Le festività ebraiche sono definite in relazione al calendario ebraico, poiché alcune di queste legate strettamente alla stagione, esse devono cadere nella stagione giusta.
Secondo le conoscenze astronomiche di quando il calendario venne codificato (nel 358 da Hillel II°) la durata del mese coincide con un ciclo lunare completo che dura grossomodo 29 giorni, 12 ore e 44 secondi. L'anno solare, però, dura circa 365 giorni, 5 ore e 55 secondi. Da questo deriva che nell'arco di un'anno il calendario lunare di 12 mesi resta indietro di circa 10 giorni e 21 ore rispetto a quello solare.
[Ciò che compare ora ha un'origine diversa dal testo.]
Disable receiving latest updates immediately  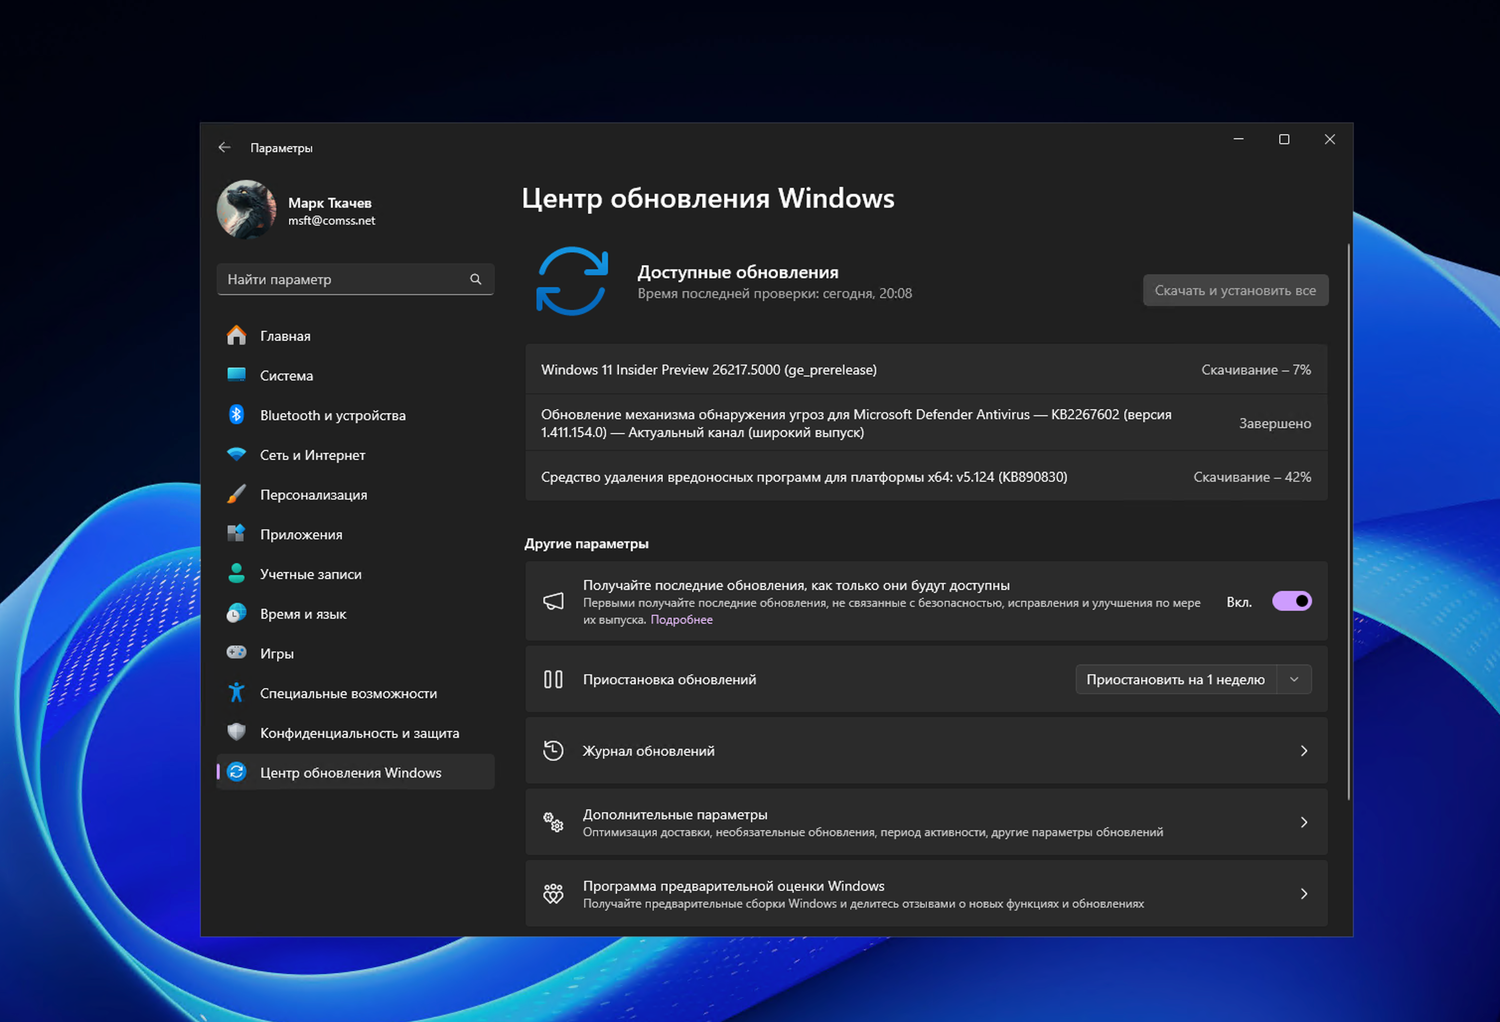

Ogni 19 anni, il ritardo del calendario esclusivamente lunare, viene ad annullarsi. Per questo motivo in alcuni anni viene aggiunto un tredicesimo mese (Adar Sheni) per compensare il ritardo prodotto dai diversi periodi di Sole e Luna.
Le rilevazioni più precise possibili al giorno d'oggi introducono una piccola variazione di circa 7 minuti per il periodo solare e di qualche decimo di secondo per quello lunare introducendo un ulteriore errore di circa 2 giorni ogni 1000 anni. Inoltre si sà che la velocità della Luna è in continuo, anche se infinitesimale, aumento con una conseguente riduzione del periodo lunare.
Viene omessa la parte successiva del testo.